Кошачьи когти заточенные и царапают собственные ладони в сжатых кулаках. Гриша хрустит ноющей шеей, словно разминается.
– Я тебе жизнь облегчить хочу. Чтобы тебе больно не было. Это плохо разве?
– Я тебя не прошу. – И все же Гриша поднимает дар, небрежно брошенный на пол. – Есть и более достойные помощи.
– Неужели тебе совсем плевать, что будет с миром, когда тебя не станет?

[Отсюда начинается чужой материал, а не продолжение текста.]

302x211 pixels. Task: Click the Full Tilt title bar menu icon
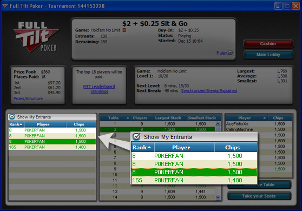pos(5,6)
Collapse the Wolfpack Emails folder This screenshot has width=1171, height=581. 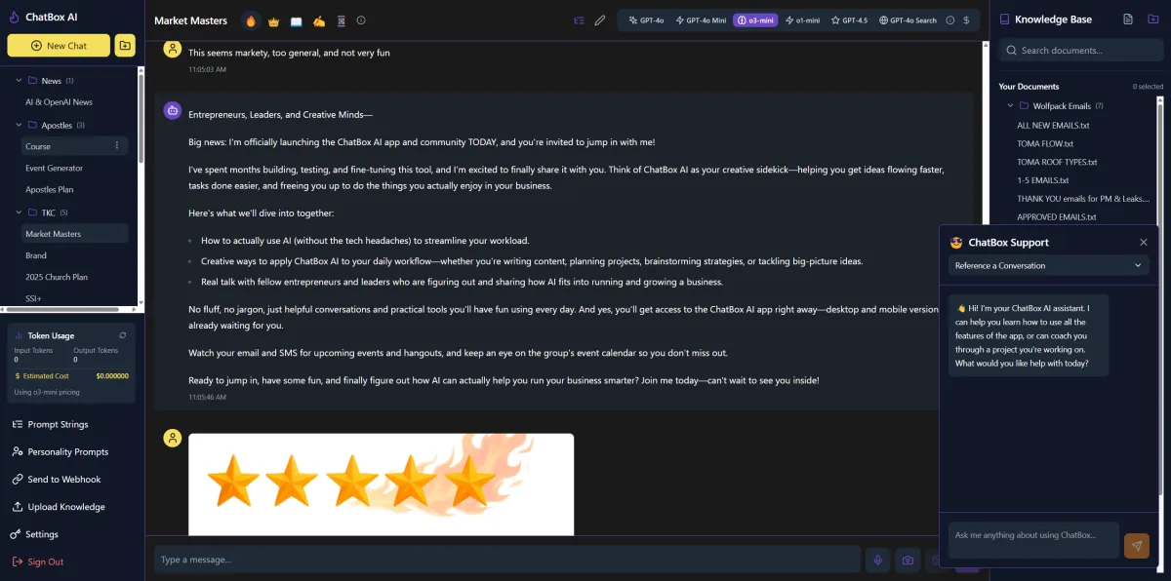[x=1011, y=105]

Ошибочно полагать, что смертники не думают о жизни после своей. Наоборот, Гриша регулярно представляет этот яркий рассвет. Для нее вполне очевидно, что без такой, как она, помехи, все кругом расцветет. Она всего лишь перевернутая страница истории – если Гриши не станет, эта теплица никуда не денется. И Ильяна, и другие люди в ней останутся. А комнатушка общажная и стул служебный по-прежнему будут стоять на своих местах в этом городе, который все еще останется закрыт.
– Мне больно, Илль. Просто больно.
Кажется, она впервые говорит даже сама себе об этом вслух.
– Что это значит? Какая это боль?
– Я думаю… – Она поджимает пересохшие губы и тяжело сглатывает, набираясь сил для фразы подлиннее. – Без меня не станет не лучше и не хуже. Все будет так же. Я просто не хочу мучительно ждать конца. И уж тем более не хочу… никаких надежд.
– Не говори так, – сквозь слезы, дрожащим голосом выдавливает из себя Илля.
Будь сил побольше, Гриша бы высказалась. «Ты, Ильяна, – громко вскрикнула бы она, имея право на это, – вечно только и думаешь, чтобы что-то изменить. А я, в отличие от тебя, прекрасно знаю, что ничего измениться не может! И революция твоя – глупая. И РЁВ. И ты сама – избалованный ребенок богатых родителей, которых прилюдно даже таковыми назвать не сможешь. Не имеешь ни профессии, ни четкой цели в жизни. Заперта в этом городе так же, как и я. Кто из нас несчастнее – я или ты? Я уйду, а тебе – что? Доживать здесь. Только и мечтая, что о своей революции…»
– Ты либо действуй тогда, либо отвали от меня уже.
Это букет кроваво-красных роз, обрамленных вместо бумаги в говяжью требуху. «Сварим суп», – решает Герасим, без смущения и отвращения разматывая кишки и складывая их в кучу отдельно. Лавровых нежных рук дело – бутоны такие насыщенные и свежие, что явно только вчера срезаны с его тепличных кустов. Говядина тоже свежая – сам потрошил.
– Дядя Сима! – Два любопытных носа суются по оба плеча, с интересом рассматривают, как жилы застревают в стеблях, цепляясь за шипы. – Это кто вас так любит?
– Особенная история, – важным тоном подмечает Герасим. – Когда подрастете, расскажу.